(Collected data entries)
==================================================

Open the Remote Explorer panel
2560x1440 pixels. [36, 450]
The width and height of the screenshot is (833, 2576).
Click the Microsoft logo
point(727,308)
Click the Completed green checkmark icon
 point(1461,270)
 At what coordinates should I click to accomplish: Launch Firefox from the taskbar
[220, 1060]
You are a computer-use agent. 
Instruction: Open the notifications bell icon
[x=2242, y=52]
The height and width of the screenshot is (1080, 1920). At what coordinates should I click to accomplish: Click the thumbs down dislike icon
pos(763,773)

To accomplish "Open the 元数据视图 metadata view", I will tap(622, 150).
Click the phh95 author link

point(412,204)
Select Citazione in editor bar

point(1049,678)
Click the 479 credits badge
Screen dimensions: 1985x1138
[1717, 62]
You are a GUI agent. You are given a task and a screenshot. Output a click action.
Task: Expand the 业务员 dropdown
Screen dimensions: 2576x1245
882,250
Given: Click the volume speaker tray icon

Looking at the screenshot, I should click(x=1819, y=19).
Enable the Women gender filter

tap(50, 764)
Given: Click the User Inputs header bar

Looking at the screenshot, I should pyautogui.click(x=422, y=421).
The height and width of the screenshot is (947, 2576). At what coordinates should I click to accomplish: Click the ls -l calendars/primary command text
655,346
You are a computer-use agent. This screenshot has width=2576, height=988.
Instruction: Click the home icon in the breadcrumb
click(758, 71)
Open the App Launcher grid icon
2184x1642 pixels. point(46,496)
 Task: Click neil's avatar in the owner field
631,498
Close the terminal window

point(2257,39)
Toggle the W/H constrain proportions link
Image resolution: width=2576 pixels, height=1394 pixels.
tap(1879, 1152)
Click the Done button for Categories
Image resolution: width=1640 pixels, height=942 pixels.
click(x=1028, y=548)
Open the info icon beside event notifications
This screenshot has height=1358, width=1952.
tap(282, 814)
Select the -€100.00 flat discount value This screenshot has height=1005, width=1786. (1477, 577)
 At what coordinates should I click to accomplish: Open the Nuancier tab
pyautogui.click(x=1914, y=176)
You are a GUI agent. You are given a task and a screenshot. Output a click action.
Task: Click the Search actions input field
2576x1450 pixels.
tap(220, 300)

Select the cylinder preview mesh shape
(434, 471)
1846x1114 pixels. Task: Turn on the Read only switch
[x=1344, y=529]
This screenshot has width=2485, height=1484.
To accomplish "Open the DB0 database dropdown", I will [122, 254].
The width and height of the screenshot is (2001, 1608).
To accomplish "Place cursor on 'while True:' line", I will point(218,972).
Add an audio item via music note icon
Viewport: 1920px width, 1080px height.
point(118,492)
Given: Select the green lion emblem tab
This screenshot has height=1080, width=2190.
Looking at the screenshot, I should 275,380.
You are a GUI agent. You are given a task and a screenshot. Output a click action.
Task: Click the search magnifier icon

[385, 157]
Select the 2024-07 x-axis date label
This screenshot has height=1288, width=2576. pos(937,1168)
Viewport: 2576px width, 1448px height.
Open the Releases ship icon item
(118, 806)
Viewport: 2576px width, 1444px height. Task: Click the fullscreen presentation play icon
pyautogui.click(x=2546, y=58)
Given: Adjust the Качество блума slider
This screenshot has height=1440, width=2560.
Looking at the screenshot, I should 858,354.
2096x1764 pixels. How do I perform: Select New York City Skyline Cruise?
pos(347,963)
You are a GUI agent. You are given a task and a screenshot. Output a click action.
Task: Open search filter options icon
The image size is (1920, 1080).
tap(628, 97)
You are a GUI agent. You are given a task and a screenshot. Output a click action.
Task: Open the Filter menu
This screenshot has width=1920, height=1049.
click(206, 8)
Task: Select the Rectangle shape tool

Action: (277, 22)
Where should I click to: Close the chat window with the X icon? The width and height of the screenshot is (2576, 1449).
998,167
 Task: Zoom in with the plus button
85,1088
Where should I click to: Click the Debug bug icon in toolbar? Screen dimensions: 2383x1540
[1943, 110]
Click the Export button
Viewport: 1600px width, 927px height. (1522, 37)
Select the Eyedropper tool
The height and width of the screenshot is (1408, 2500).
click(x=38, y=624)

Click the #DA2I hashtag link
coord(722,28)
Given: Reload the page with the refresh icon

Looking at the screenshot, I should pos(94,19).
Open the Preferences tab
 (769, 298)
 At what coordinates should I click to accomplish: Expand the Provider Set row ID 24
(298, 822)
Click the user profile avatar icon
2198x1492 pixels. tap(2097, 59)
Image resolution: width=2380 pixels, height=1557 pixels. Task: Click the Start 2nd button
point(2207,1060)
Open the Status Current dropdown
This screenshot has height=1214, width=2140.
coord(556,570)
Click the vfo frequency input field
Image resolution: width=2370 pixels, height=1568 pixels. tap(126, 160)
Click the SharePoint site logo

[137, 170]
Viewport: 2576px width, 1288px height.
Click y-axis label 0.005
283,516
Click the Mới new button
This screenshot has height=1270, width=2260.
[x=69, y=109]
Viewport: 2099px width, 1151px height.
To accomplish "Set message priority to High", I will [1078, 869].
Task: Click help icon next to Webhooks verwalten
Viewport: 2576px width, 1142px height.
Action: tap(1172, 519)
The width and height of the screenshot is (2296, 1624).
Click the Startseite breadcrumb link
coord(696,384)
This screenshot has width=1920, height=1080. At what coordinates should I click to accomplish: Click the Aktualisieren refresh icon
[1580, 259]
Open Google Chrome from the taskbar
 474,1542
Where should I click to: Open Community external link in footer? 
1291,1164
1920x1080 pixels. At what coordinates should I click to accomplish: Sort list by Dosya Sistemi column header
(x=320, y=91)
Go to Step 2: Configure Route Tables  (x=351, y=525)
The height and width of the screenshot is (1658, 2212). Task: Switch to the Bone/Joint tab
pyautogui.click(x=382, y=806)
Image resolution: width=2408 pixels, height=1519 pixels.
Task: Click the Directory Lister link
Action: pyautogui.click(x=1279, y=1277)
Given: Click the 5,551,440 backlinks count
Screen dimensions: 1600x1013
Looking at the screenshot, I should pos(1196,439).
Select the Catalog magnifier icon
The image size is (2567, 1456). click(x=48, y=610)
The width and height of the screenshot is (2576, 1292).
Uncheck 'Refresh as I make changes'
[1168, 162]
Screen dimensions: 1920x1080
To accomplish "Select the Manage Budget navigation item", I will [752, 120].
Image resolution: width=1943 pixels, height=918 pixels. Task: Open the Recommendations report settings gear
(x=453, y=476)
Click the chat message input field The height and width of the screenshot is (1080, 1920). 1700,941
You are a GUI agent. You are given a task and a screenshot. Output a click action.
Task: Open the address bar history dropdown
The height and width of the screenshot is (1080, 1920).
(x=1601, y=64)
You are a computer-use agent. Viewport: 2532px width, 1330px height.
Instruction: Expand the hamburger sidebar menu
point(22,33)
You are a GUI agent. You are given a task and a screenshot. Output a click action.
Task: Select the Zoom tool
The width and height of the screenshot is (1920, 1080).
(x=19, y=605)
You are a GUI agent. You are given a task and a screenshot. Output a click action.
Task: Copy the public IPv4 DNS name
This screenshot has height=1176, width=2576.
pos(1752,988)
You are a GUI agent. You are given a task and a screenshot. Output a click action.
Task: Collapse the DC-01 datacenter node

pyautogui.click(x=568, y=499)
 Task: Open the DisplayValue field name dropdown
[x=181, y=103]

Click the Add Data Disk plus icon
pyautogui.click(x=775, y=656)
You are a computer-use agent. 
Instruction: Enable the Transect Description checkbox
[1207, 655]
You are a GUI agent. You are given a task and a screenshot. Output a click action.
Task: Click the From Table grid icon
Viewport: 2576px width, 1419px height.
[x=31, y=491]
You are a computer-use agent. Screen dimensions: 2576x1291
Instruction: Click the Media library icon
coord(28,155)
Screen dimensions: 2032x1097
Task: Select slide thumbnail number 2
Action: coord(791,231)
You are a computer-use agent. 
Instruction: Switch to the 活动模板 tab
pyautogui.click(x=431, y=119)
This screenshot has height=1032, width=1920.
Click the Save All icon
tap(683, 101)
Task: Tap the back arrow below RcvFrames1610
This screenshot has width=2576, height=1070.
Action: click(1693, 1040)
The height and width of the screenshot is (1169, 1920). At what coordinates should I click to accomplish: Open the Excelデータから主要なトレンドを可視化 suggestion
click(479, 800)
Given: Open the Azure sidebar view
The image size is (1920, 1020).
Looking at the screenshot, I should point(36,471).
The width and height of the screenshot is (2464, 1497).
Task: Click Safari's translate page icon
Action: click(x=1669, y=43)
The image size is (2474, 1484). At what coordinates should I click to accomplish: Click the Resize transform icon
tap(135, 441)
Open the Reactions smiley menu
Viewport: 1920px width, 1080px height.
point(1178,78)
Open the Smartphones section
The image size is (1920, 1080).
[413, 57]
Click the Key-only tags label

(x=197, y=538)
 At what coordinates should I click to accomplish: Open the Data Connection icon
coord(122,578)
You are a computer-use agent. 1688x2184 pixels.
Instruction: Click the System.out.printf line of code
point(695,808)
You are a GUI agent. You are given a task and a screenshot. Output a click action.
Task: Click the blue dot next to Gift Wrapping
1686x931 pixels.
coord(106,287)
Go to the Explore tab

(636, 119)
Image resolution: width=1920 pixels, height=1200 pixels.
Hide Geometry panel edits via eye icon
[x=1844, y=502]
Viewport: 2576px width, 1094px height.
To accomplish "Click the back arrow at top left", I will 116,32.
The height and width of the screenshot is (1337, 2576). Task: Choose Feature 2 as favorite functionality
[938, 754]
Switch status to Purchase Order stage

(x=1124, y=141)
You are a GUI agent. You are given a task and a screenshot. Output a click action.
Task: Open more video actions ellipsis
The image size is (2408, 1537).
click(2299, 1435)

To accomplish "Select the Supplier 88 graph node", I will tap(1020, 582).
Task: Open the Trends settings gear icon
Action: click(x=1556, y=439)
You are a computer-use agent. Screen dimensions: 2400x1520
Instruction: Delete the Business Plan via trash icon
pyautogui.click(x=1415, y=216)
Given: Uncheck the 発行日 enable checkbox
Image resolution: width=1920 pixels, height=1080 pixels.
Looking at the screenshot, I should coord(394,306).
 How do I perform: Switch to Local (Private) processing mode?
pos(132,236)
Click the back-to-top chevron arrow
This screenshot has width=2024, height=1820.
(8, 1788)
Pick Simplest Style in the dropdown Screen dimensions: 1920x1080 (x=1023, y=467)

==================================================

Work to complete: Pick every line of the data that includes the string "message".

Written answer:
To accomplish "Set message priority to High", I will [1078, 869].
Click the chat message input field The height and width of the screenshot is (1080, 1920). 1700,941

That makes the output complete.